Starting at the line with "Task: Click the bold" and stopping at the final line, retype the data below exactly; do not carry over any pictures.
─── Data for this task ───
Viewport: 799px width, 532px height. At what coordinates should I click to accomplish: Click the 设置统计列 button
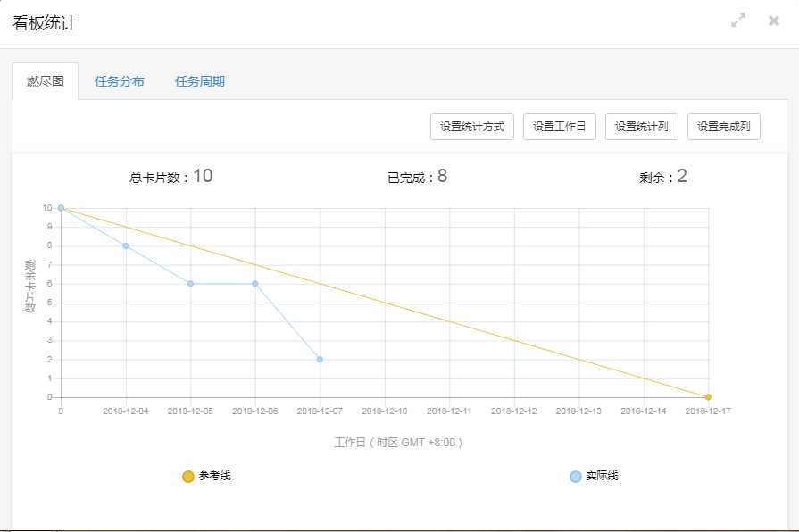coord(642,126)
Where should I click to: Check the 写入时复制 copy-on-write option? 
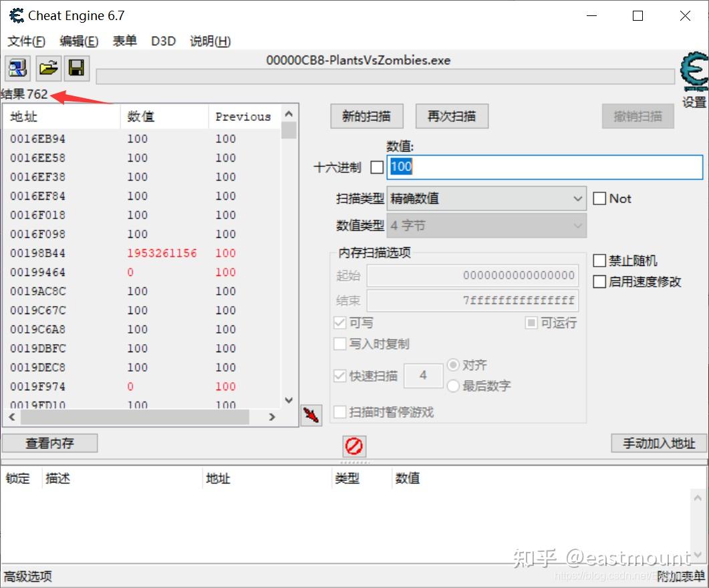(339, 344)
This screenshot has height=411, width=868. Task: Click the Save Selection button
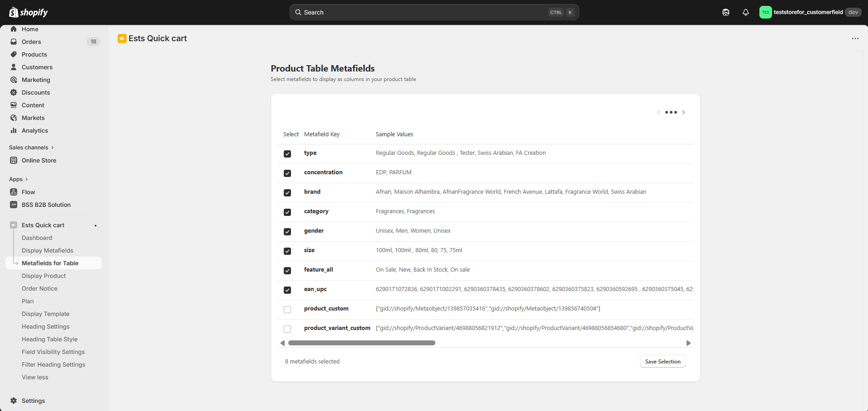coord(663,361)
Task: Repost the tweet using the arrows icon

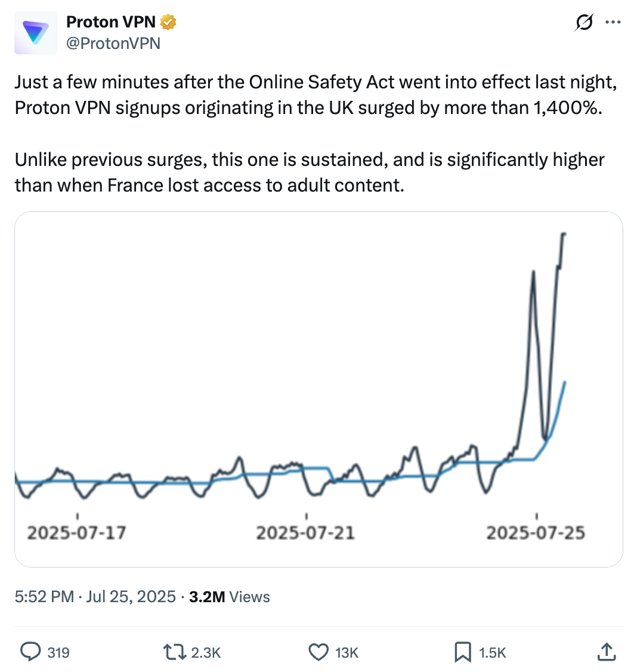Action: coord(175,652)
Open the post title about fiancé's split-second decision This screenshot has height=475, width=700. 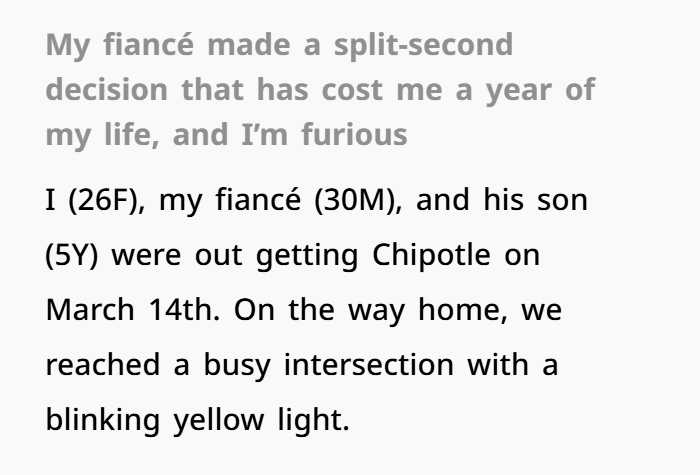click(x=321, y=90)
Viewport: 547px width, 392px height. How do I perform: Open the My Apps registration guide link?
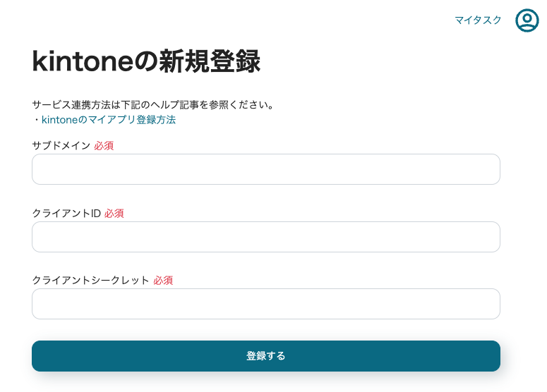[109, 120]
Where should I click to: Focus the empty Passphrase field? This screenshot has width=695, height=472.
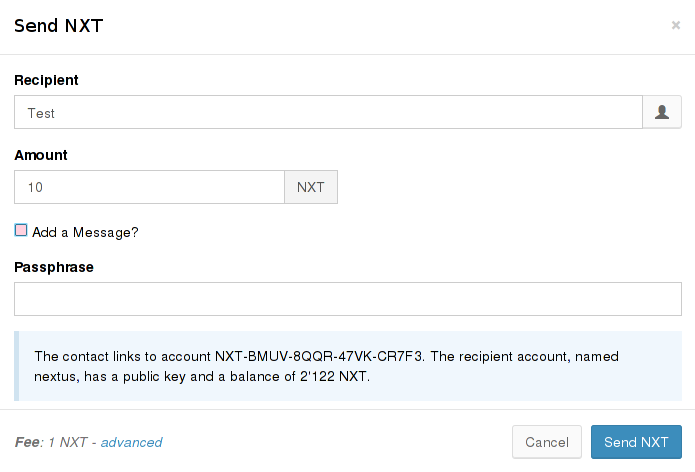tap(347, 299)
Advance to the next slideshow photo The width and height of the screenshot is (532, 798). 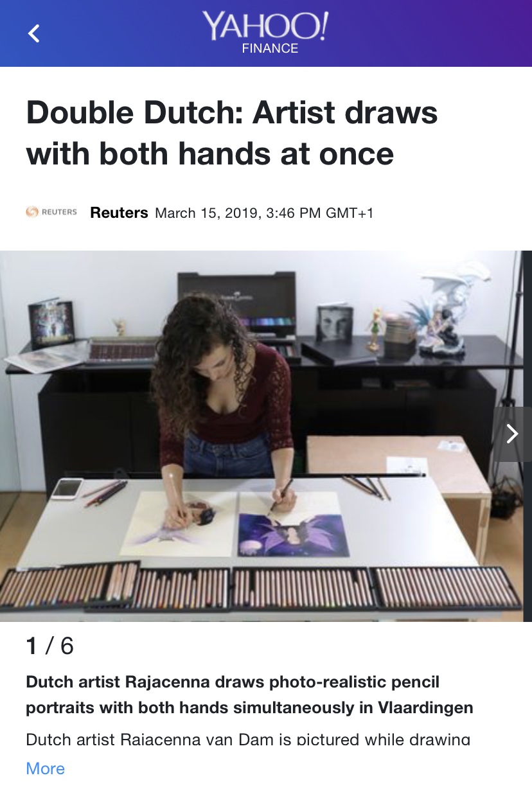click(512, 434)
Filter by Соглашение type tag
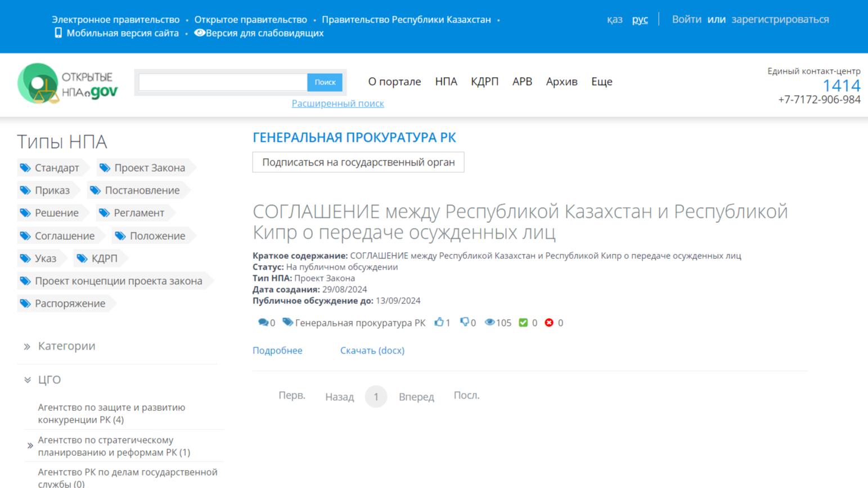868x488 pixels. point(64,236)
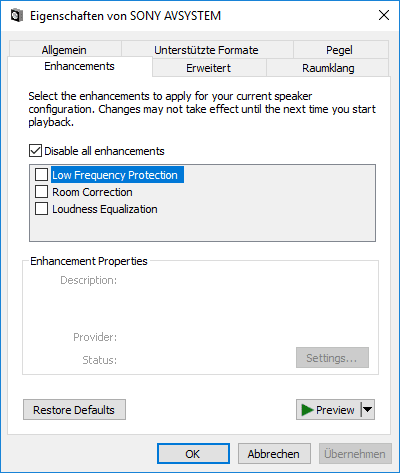Click the Übernehmen button
Viewport: 400px width, 473px height.
tap(355, 453)
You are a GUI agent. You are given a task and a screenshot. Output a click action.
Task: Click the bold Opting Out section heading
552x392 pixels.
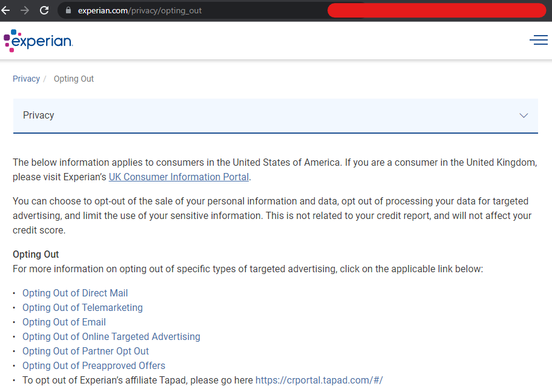click(36, 255)
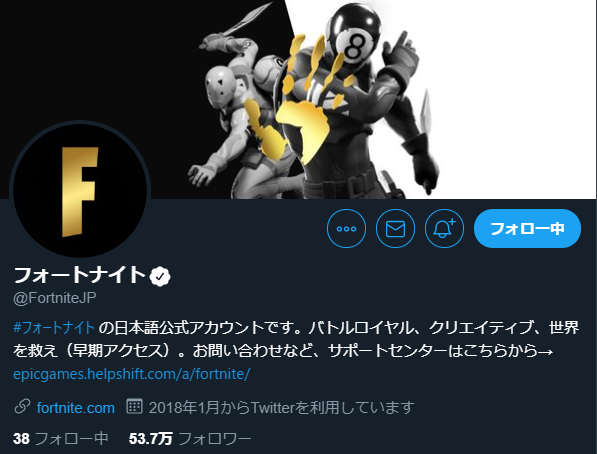Viewport: 597px width, 454px height.
Task: Open the epicgames.helpshift.com support link
Action: pos(131,374)
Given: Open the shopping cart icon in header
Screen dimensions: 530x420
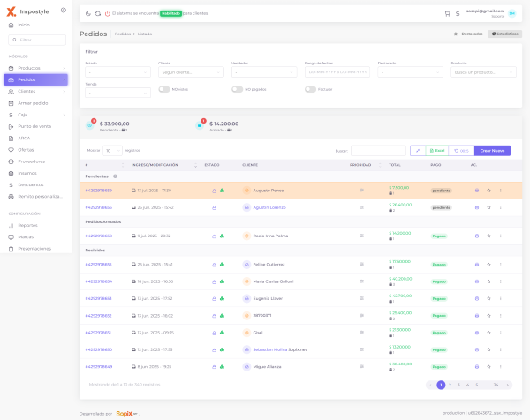Looking at the screenshot, I should pyautogui.click(x=447, y=13).
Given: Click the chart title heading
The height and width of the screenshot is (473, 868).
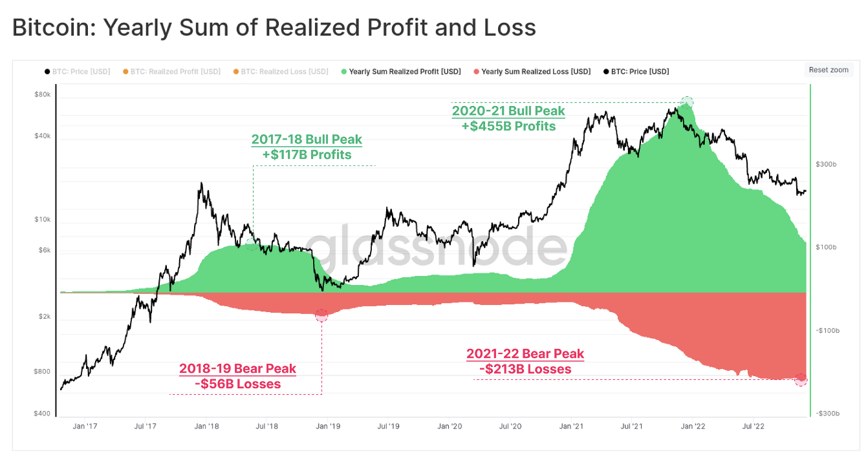Looking at the screenshot, I should [x=274, y=27].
───
* _Response area_:
Task: Click the bold Opting Out section heading
552x392 pixels.
click(36, 255)
Viewport: 597px width, 454px height.
Task: Open the epicgames.helpshift.com support link
Action: pos(131,374)
Given: Open the shopping cart icon in header
Screen dimensions: 530x420
Looking at the screenshot, I should pyautogui.click(x=447, y=13).
Given: Click the chart title heading
The height and width of the screenshot is (473, 868).
Looking at the screenshot, I should [x=274, y=27].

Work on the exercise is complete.